Generally, people don't mind having their pictures taken voting. One man Tuesday morning, however, was so upset that photographer Paula Merritt of The Meridian Star had taken his photo that he insisted she erase it from her digital camera.
At 1 p.m. Tuesday, poll workers Eloise Stephenson and Gip Gibson at the Mississippi State University-Meridian Campus precinct had processed 235 ballots. An expected rush about noon had not occurred. "We're expecting one about 5 p.m., if it doesn't rain," Stephenson said.
Poll workers at the Frank Cochran Center reported slow but steady turnout. At 1:15 p.m., 246 people had cast ballots. Almost 700 are registered to vote there.
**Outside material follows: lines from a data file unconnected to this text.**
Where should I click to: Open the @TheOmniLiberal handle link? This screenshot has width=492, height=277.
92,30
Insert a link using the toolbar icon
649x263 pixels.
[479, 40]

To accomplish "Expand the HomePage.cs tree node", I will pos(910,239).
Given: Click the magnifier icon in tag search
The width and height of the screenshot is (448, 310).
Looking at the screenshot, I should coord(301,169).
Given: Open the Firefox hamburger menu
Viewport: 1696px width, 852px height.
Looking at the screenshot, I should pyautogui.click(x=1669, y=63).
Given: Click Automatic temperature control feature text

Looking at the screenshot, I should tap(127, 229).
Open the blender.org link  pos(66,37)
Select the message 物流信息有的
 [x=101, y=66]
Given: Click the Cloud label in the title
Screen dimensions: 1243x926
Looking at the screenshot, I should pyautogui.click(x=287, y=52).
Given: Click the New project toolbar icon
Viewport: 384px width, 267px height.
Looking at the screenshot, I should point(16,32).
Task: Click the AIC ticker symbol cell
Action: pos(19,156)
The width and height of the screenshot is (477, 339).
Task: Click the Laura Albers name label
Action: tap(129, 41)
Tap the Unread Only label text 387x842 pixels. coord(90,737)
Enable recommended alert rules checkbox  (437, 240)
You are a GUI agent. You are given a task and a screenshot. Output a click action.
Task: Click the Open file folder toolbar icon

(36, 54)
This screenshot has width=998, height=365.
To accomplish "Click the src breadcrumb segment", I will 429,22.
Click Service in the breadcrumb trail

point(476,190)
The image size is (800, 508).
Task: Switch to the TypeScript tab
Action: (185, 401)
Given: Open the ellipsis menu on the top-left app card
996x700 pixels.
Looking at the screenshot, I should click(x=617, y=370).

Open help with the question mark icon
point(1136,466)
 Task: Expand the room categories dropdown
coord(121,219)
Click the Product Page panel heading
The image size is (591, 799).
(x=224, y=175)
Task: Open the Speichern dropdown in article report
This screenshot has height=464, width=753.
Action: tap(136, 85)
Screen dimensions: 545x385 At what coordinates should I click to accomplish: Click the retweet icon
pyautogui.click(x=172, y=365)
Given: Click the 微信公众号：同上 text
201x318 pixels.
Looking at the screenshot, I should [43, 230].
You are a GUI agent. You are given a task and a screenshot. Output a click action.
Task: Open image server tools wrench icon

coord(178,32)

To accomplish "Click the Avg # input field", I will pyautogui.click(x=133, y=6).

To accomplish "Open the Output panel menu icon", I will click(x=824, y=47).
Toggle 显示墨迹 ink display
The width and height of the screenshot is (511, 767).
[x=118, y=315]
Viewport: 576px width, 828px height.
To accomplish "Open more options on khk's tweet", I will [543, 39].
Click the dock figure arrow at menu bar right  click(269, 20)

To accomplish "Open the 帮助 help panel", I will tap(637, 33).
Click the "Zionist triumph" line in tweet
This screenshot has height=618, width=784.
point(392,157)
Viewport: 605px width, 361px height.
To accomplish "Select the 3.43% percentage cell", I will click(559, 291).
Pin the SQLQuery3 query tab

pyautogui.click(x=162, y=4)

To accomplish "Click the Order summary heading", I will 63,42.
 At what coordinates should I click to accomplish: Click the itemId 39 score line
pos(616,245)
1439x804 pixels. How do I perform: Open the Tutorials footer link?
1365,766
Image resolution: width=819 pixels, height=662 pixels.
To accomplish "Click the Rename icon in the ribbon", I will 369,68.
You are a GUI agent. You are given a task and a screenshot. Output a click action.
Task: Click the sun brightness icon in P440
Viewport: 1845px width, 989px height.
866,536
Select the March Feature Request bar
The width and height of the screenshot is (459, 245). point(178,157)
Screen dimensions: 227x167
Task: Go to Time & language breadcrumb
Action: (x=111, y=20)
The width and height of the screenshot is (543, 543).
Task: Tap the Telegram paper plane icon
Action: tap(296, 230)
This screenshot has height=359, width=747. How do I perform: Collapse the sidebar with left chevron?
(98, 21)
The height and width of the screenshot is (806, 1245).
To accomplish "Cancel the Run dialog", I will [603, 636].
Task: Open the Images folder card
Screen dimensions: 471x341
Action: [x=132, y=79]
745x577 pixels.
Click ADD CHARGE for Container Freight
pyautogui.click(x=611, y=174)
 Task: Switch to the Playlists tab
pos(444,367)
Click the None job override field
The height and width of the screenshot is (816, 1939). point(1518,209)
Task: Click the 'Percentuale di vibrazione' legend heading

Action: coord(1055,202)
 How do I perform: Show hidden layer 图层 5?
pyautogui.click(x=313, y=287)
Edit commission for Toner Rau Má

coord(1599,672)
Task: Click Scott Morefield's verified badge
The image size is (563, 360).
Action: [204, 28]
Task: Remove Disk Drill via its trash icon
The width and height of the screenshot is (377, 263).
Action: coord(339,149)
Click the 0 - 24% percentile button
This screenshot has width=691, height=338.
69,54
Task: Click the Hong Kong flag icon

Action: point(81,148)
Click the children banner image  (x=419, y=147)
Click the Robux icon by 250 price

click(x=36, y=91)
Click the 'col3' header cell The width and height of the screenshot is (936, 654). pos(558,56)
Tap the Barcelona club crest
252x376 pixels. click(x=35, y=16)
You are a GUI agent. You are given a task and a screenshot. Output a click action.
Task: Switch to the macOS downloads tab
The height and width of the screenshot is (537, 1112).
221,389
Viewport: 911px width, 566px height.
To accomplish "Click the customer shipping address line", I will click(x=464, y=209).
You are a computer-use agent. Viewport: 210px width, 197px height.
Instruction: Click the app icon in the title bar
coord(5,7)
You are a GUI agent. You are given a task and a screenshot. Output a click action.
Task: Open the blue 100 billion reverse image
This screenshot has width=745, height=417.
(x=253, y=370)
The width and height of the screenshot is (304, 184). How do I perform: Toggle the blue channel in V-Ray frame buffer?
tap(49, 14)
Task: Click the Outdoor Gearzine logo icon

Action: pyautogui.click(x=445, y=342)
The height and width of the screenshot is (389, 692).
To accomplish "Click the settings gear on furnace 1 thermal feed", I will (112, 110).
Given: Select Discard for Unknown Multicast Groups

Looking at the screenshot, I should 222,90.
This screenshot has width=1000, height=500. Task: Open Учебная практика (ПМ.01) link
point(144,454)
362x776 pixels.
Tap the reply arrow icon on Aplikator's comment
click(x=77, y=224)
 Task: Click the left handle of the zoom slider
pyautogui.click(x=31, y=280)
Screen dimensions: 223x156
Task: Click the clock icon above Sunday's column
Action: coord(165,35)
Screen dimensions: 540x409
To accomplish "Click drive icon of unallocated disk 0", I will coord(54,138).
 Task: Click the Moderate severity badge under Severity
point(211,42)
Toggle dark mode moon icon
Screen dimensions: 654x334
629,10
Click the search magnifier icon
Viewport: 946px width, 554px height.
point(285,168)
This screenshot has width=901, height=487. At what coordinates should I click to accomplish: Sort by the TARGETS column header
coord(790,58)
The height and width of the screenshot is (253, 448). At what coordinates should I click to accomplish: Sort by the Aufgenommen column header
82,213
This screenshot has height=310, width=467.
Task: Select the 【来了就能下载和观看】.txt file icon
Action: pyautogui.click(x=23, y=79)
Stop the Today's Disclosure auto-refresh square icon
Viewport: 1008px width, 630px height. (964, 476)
Between 1,200 and 1,300 people are registered to vote at Northcrest Baptist Church. Poll workers said the day started out with a small rush as people voted on their way to work. At 1:25 p.m., 253 had cast ballots and poll workers were expecting a total of about 500 voters by the end of the day.
Bailiff Jim Wilhelm at Poplar Springs Elementary School reported high turnout at 1:35 p.m., when more that 60 percent of the precinct's 1,600 registered voters had already cast ballots. Poplar Springs Elementary is the city's largest voting precinct.
At 1:45 p.m., poll workers at Meridian High School reported light turnout with 350 voters casting ballots. About 1,500 people are registered to vote at MHS. A heavy turnout there is 1,100-1,200 votes.
Billy Todd, running as an Independent in Decatur's Ward 1, did not receive a single vote. City Clerk Jinya Lea Clark said he would have had to concede the election if he had won because of a recent move from Ward 1 to Ward 2. "I guess he didn't even come back to vote for himself," she joked Tuesday night.